Wednesday, November 27, 2013

Why traditional diversification is ‘downright dangerous’

Just was an article on CNBC.com and couldn't believe the title:



That is probably going to cost them some advertisers but a lot of the article actually make sense.  They quote Burton Malkiel, who wrote a random walk down Wall Street, which is basically the desk reference guide of the index and buy and hold crowd, as saying that because of what is likely to happen to bonds that the 60/40 portfolio is now dangerous.  

The only thing I take exception to in the article is this quote:

Any norm at all ignores another fundamental investing precept—that your allocation needs to change to suit your personality and stage of life—a more important concept now than 70 years ago, because people live longer and plan their own retirements.
Markets don't care about your personality or stage of life.  Your allocation should change based on the trends in the markets.

Saturday, November 23, 2013

A Broken Clock is Right Twice a Day

The Wall Street Journal had a story this morning about how stock market strategists are taking a cautious approach going into 2014.  That would matter if they could actually predict the market, which they can't.  From the story:

Wall Street strategists have a reputation for being stock-market cheerleaders, helping to boost sales of stocks at their brokerage firms. Since 2000, stocks have returned an average annual gain of 3.3%, well below the 10% predicted by strategists. And in every year they have predicted stocks would rise, missing all four down years. 
At the same time, however, stocks have outpaced analyst forecasts in seven of those years, with one year, 2005, in which forecasts essentially hit the nail on the head.

So, they missed all the down years and only really got it right in 1 of 10 years, a .100 batting average.  What about this year?

 Strategists had started off 2013 calling for a moderate rise in stocks, although the forecasts were for a better one than they are now expecting for 2014. At the beginning of 2013, the average forecast from strategists at 15 banks was for a 7.7% gain, which would have left the index at 1532, according to Birinyi.
Not even close.

Friday, November 22, 2013

Smart Beta

With the ever increasing popularity of ETFs it is not surprise that we are starting to see a whole new class of index products that are differentiated from the basic indexes that we are all used to, like the S&P 500.   Traditionally indices have been market cap weighted, meaning larger companies will have a larger allocation in the index.  I am sure there is a reason that indices started as market cap weighted, I just don't know what it is.  There is no rule that this is a better way, it just is what it is.   Now we are starting to see more and more "smart beta" products.  These ETFs slice and dice indices in a bunch of different ways, for example some equally weight all stocks in the index, others focus on low beta stocks, others focus on high beta stocks.  All will claim that their way is better than the standard market cap weighted index.  Maybe they are but a few things you need to be aware of in evaluating these products:

1. Wall Street lives on continual money in motion and continual selling of new products.  Once something becomes commoditized, like market cap weighted index funds (we don't need another S&P 500 ETF or another Russel 200 ETF for example) then Wall Street will come out with a new twist, not always based on what is better, but based on what it can sell.

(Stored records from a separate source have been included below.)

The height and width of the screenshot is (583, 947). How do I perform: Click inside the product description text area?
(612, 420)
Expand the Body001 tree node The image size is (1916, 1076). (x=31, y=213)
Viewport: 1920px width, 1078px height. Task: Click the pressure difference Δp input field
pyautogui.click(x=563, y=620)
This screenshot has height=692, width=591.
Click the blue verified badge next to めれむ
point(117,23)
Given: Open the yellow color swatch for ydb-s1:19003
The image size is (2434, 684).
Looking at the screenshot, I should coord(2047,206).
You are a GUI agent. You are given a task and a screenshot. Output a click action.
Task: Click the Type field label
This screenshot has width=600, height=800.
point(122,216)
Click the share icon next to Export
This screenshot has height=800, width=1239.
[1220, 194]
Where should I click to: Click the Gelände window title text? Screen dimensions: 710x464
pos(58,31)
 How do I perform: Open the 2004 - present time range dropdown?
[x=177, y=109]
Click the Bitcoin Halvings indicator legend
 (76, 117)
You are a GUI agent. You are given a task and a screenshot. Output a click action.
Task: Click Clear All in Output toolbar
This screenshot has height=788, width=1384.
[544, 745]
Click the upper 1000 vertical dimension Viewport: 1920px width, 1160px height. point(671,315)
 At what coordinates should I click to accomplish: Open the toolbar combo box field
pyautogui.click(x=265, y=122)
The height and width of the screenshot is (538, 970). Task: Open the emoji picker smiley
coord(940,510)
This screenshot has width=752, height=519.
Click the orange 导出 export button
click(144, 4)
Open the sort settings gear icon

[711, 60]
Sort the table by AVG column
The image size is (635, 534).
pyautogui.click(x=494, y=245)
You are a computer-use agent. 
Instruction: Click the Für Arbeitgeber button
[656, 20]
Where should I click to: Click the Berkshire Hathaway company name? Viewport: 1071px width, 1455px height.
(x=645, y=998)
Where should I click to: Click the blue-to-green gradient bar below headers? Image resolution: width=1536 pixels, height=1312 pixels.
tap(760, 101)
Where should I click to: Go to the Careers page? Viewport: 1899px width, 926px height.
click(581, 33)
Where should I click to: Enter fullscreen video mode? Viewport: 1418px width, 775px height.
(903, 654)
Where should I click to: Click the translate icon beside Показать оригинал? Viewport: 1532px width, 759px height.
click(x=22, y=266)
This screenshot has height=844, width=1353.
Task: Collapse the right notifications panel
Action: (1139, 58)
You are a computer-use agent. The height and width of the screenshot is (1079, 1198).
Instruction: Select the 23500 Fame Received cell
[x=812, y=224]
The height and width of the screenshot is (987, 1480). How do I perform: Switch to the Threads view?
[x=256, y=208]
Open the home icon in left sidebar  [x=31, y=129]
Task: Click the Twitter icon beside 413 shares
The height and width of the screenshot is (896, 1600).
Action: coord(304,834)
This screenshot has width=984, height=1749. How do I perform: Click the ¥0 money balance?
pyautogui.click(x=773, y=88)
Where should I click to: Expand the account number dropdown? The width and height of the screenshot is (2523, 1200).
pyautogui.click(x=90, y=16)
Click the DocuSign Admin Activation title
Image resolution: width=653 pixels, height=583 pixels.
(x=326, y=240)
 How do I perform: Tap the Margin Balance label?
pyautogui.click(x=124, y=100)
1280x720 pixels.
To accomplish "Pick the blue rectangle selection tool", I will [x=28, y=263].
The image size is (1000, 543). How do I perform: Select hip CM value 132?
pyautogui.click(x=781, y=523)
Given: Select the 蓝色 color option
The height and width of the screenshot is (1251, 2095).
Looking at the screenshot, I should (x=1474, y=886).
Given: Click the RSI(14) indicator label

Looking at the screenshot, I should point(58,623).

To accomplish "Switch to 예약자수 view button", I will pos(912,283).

2. We have tons of history through different market cycles on market cap weighted indices, we don't have it on smart beta.  Most of these products are developed through backtesting, which there is nothing wrong with, but done the wrong way can result in curve fitting (basically blindly finding something that beat market cap indices in the past and just assuming it will in the future).

We use some of these products and will continue to evaluate others so I do believe that they add some value to the current investment landscape, but just like with everything Wall Street comes out with investors need to tread with caution and do their homework.